There were around 100 people summiting that day, all of whom Posner passed on the way back down the mountain. "There's only one rope," he says. "so that can get a little nerve racking." 

It was around an 18-hour day in total, and Posner says his body was dehydrated and began emitting weird smells he couldn't quite identify. "It's not B.O., but I was like, 'Is that my endocrine gland dumping?'"

After another rigorous couple of days of descending, Posner made it to the ground and reached his hotel in Katmandu, where he slept for 24 hours. After waking up and taking a COVID-19 test so he could come back home to the U.S., he flew to Colorado and slept another 12 hours upon arrival.

Kedrowski was thoroughly impressed with his student, and he said it was a way for Posner to get away from the pressures of his life and focus his mind on something else.  

"I know he went through a lot with the death of his father, and other stuff relating to the music industry," Kedrowski says. "This stuff changes him for the better."

There's still lots to sift through, but Posner's immediate takeaway, he says, is he needs a break. 

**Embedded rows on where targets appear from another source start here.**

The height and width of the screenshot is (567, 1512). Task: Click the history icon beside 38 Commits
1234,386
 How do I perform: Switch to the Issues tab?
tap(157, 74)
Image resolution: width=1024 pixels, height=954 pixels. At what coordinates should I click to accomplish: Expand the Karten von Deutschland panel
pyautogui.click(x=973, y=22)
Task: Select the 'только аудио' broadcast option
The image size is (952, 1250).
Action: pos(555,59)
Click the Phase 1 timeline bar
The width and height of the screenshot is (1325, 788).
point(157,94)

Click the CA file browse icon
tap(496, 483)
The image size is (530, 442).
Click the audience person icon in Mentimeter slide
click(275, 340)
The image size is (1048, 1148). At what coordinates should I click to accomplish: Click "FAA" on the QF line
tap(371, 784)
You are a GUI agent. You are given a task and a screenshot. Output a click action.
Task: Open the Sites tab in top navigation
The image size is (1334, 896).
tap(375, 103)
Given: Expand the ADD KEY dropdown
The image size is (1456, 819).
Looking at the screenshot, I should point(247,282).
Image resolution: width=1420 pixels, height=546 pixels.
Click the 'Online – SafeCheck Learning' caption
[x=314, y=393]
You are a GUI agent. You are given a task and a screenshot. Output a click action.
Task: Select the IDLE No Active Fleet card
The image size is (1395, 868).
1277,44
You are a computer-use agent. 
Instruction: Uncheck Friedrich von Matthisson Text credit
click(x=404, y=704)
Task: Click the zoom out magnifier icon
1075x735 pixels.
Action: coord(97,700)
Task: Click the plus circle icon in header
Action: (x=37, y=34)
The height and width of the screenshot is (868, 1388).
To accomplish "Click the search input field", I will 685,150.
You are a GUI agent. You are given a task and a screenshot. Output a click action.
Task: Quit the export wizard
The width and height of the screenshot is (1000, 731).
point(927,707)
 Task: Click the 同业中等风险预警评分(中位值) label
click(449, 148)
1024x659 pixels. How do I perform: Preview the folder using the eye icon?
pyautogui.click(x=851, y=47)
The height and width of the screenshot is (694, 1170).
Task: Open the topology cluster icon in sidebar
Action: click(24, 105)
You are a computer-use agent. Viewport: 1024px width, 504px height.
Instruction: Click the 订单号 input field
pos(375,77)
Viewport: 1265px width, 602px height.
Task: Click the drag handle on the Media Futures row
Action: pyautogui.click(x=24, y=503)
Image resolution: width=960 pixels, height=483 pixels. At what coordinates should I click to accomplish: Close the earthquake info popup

"I never really stopped, I've just been going for three years now," he says. "So I'm going to take a few weeks here and stop and do nothing, and I think I'll have a better sense of what all this means." 

Starting fresh

The walk across America and the Mount Everest climb, Posner says, complete the big athletic goals he wanted to accomplish. 

"I have a million things I want to do in my life, a lot of them are artistic, intellectual, spiritual, things I want to study, things I want to learn, things I want to make. But these were the two that were explicitly athletic," he says. "I remember thinking when I was 29, maybe I should start working on those now. Now I'm 33, I did them both, and it took a few years. So we'll see what I put my mind to next. There will be something." 

Whatever it is, he says, he's learned to approach his goals by going all in on them. "If I put all my energy towards something, I'll accomplish it. That seems to be working," he says. "If you really want something and you dedicate your life to it, it seems like you can have it."  

He went all in on his last album, "Operation: Wake Up," a 10-song concept album he released with minimal advance notice in December. The set is full of dark, depressing subject matter, tackling themes of depression and suicide, and finds Posner's narrator charactor taking his own life at the end of the album. 

It was a jarring project for a figure who presents himself as a spiritually upbeat, motivating personality; "Keep going!" has been his motto since he adopted it on his walk across America. Posner says the album was recorded four or five years ago and was essentially burning a hole in his pocket, so he decided to put it out into the world, partly because it made him so uncomfortable.  

"It almost became a burden," he says. "I love the writing, I thought it was really accomplished from a writer's perspective, the songs connected, the transitions were cool and the songs still were good, I think. So I had these mixed feelings of pride and shame, because it was so dark. So I just thought man, I've gotta put this out."

Posner was in Pakistan doing winter training for his Everest climb when the album was released. It was presented complete with an Instagram campaign that explored the album's dark subject matter and had fans questioning Posner's mental health.

But soon after "Operation: Wake Up's" release, Posner did an artistic 180 and released the upbeat "Momma Always Told Me," and he recently followed it with the similarly bouncy "Jealousy," featuring his sometimes partner-in-crime, singer-songwriter blackbear.

He doesn't mind the wild mood swings, he says, and it keeps both him and his fans on their toes. Whether he's making music, walking from one end of America to the other or climbing the world's tallest mountain, he's going to follow his muse wherever it takes him, no matter the consequences.

"I sort of like building this thing up of 'Mike Posner' for a while, and then setting it on fire," he says. "I think in some ways that's healthy."